Kelly Kinney is serious about wanting to get a job. She’s getting her message across by emblazoning her resume on her t-shirts, as well as on her car window and postcards for potential employers. The good news is that she’s been getting some leads, and has been carefully evaluating them.

Here’s what her shirt looks like:

job search, resume on t-shirt

And here’s how you can do the same: you can pick up this ready-made shirt from Zazzle.com:

job search, need a job shirt

or go for something a bit more ornate, like this classic resume shirt here.

3. Set up a web site and go Web 2.0.

How about launching a web site that is aimed to market your skills and work experiences?

I did a quick search and stumbled on this web site, and this one, both professional sites showcasing the profiles of a couple of fellows.

If you’ve got skills that you’d like to present via the non-traditional route — especially if you’re in a creative industry (e.g. music, the arts, design etc) — why not set up a web site (or Squidoo lens, MySpace or Facebook pages depending on your orientation) that provides prospective employers a look at your professional background and profile? With such a site, you can maintain a one stop shop for all your work information, and refer to it through other Web 2.0 channels such as Linked In, job boards and social networking avenues.

4. Offer a finder’s fee!

vacation travel

There’s this guy named Michael Checkoway whose background is in public relations and event management, who’s on the job hunt. And he’s using his expertise to try to get employment by offering a free travel package or cash as a finder’s fee for anyone who can hook him up with a job — and his giveaways are calibrated according to the size of the salary he gets. Great gimmick! He’s launched a personal web site that gives all the details.

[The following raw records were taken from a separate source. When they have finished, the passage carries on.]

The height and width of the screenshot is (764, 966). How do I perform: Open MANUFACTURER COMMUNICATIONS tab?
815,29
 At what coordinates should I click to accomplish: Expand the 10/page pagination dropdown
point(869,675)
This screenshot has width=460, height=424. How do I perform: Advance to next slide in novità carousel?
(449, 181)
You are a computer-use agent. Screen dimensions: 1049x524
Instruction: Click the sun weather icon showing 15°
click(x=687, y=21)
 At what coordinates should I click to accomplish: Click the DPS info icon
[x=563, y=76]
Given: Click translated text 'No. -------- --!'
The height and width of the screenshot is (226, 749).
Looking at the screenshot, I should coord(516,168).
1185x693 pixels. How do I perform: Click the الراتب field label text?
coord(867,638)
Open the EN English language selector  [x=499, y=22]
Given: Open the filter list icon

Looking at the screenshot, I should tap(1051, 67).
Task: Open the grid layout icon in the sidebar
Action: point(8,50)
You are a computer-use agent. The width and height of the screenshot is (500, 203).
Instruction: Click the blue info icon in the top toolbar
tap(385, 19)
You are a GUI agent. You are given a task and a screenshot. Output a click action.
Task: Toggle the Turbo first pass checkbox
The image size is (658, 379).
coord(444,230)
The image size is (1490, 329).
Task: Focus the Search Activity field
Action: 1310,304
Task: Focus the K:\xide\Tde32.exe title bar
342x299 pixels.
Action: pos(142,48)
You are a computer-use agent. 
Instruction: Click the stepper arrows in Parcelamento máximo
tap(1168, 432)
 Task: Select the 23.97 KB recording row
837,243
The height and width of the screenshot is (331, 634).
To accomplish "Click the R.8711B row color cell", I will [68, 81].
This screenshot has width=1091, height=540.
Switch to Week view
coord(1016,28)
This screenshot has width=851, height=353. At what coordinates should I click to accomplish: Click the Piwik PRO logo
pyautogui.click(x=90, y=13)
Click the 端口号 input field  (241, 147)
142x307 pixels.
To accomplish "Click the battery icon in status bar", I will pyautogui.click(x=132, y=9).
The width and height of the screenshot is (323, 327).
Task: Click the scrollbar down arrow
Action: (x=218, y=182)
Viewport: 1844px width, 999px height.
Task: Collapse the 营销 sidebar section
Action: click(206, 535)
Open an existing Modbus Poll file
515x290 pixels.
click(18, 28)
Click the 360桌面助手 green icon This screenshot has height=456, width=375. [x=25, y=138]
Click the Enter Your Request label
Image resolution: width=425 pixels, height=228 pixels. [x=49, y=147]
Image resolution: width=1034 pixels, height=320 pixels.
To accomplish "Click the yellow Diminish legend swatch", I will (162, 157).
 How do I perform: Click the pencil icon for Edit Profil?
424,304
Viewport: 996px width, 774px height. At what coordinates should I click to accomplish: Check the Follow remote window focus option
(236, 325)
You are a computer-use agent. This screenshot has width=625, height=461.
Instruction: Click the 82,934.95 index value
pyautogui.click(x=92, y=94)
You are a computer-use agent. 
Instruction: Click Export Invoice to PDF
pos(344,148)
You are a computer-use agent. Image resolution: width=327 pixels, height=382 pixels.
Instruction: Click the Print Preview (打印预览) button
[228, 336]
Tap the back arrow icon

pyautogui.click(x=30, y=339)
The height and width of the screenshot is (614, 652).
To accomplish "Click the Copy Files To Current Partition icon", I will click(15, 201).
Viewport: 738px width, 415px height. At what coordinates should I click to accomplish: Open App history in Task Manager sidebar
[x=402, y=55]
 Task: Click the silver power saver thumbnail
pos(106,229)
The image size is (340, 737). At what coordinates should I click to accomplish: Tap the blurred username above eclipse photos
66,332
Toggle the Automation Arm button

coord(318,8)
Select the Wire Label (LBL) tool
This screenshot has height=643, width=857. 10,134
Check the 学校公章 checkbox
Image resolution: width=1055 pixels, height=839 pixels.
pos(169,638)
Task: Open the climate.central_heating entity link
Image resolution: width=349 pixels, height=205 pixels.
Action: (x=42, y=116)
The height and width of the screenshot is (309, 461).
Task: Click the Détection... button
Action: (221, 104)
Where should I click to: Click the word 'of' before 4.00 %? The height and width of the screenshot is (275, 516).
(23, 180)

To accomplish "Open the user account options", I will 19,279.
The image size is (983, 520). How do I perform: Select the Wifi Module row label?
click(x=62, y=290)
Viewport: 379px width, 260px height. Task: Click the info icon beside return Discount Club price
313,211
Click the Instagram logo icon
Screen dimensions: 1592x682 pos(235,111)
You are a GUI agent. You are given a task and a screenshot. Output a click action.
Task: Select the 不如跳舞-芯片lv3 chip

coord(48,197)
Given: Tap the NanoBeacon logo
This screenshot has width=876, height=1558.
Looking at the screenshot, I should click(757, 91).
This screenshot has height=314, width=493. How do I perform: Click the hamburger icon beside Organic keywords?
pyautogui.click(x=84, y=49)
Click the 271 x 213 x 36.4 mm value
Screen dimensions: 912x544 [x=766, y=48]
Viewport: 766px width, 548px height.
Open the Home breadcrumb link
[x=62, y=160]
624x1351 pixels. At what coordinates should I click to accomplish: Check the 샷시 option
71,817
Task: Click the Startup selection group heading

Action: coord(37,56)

5. If all else fails, go to Plan B: try changing careers.

bankers turned comedians

Now if your job search isn’t going so well, you can think about other alternatives. Would you consider a whole different career path instead? It pays to have some other interests and skills in areas that may not be related to your current work as it may be a potential backup plan in case your job hunt is stalling. In this particular story, some bankers found their calling as stand up comics! The lesson here is that we don’t have to pigeonhole ourselves into one kind of job or career. By being flexible and giving other opportunities a look, we may actually surprise ourselves and find equal or even greater success at new things.

Your Job Loss Can Have A Silver Lining

I wholeheartedly believe in the saying: necessity is the mother of invention. In fact, this very catchphrase applies to my own plight — since it was out of necessity that I left my job as a software engineer in order to stay home with my family and maintain a flexible schedule. Some health issues and family responsibilities “forced” me into a whole different life, enabling me to carve out a new “career” path as a full time blogger and accidental entrepreneur. I’ve definitely made the right decision. If you’ve left your old job (or if your job has left you), who knows where life could lead you?

Copyright © 2009 The Digerati Life. All Rights Reserved.

{ 17 comments… read them below or add one }

Studenomics January 27, 2009 at 10:22 pm

I really like the t shirt resume too bad I still haven’t seen that in person. My personal fav from this whole list would have to be changing careers. It may seem like a daunting task, but think of all the fun you had moving up in your past job. Odds are you also accomplished many of the goals you set in your old industry. I hate when friends complain to me because they hate their job but they feel like they have to stick with it because it took them 4 years of education to get it. I would rather lose 4 years than spend the rest of my life working a job I hate.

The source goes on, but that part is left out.